Backend	Hardware	Vendor	Notes
CPU	x86, ARM, RISC-V	Various	Default backend; uses SIMD instructions (AVX2, NEON, etc.)
Metal	Apple GPU	Apple	Optimized for Apple Silicon (M1, M2, M3, M4); uses unified memory
CUDA	NVIDIA GPU	NVIDIA	Custom kernels for high throughput; requires NVIDIA driver
Vulkan	Cross-platform GPU	Khronos Group	Works on NVIDIA, AMD, Intel, and mobile GPUs
HIP/ROCm	AMD GPU	AMD	AMD's CUDA-equivalent; supports Radeon and Instinct GPUs
SYCL	Intel GPU/CPU	Intel	Supports Intel Arc, Data Center Max, and integrated graphics
OpenCL	Qualcomm Adreno GPU	Qualcomm	Contributed by Qualcomm for mobile and edge devices
MUSA	Moore Threads GPU	Moore Threads	Support for Chinese-market GPUs
CANN	Huawei Ascend NPU	Huawei	For Huawei's AI accelerator hardware
WebGPU	Browser GPU	W3C	Enables in-browser LLM inference
RPC	Network-distributed	Community	Distributes computation across multiple machines
Hexagon	Qualcomm DSP	Qualcomm	Targets Qualcomm's Hexagon digital signal processors

Multiple backends can be enabled simultaneously. For example, a user can build llama.cpp with both CUDA and Vulkan support, then choose the backend at runtime. The engine also supports hybrid CPU+GPU inference, where some model layers run on the GPU and the remainder run on the CPU. This is particularly useful when a model is too large to fit entirely in GPU VRAM.

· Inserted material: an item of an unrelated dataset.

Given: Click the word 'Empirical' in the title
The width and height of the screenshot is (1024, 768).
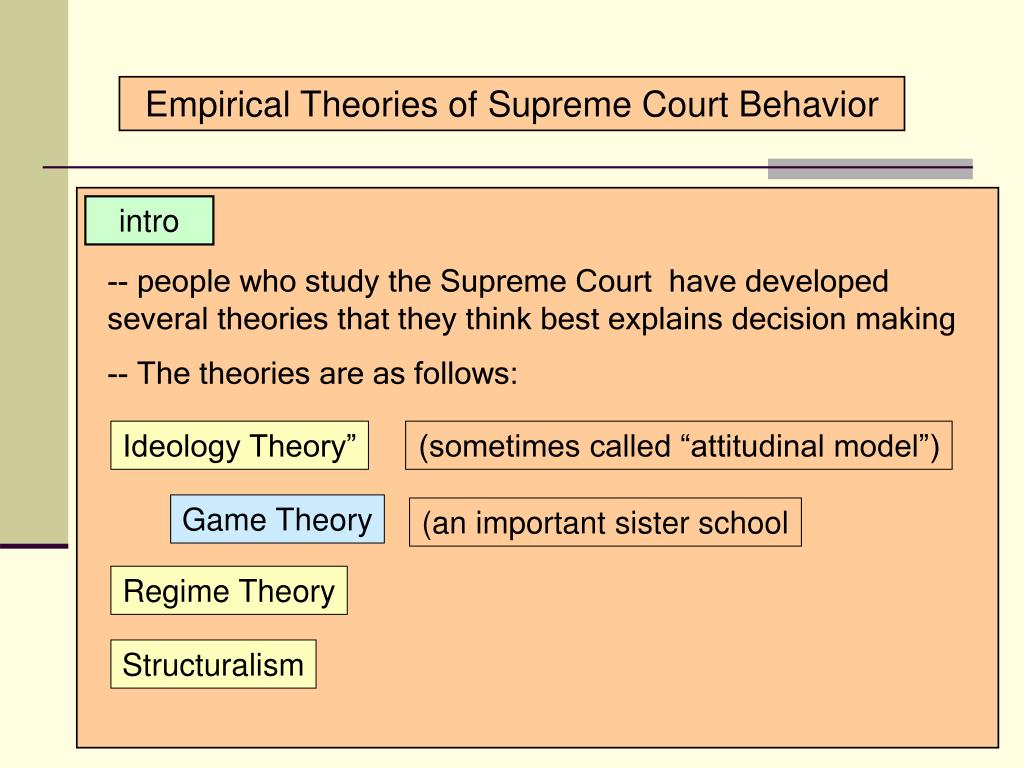Looking at the screenshot, I should pyautogui.click(x=217, y=104).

Performance on Apple Silicon

llama.cpp is especially well-suited for Apple Silicon Macs, thanks to the Metal backend and Apple's unified memory architecture. Because the CPU and GPU share the same memory pool, there is no need to copy model weights between system RAM and VRAM. Typical performance figures for a 7B-parameter model on Apple Silicon (Q4 quantization) range from 30 to 120 tokens per second depending on the chip generation and memory bandwidth. On an M2 Ultra with 96 GB of unified memory, even 70B-parameter models can run at around 8 tokens per second. ^[10]

The GGUF Model Format

Format Evolution

The model file format used by llama.cpp has gone through several iterations:

GGML (March 2023): The original format used when llama.cpp first launched. It was simple but lacked extensibility and had no versioning system.
GGMF (2023): Added a version field to allow backward-compatible changes.
GGJT (2023): Introduced alignment requirements for memory-mapped loading and improved quantization support.
GGUF (August 21, 2023): The current and definitive format, introduced to address all the limitations of prior formats. ^[2]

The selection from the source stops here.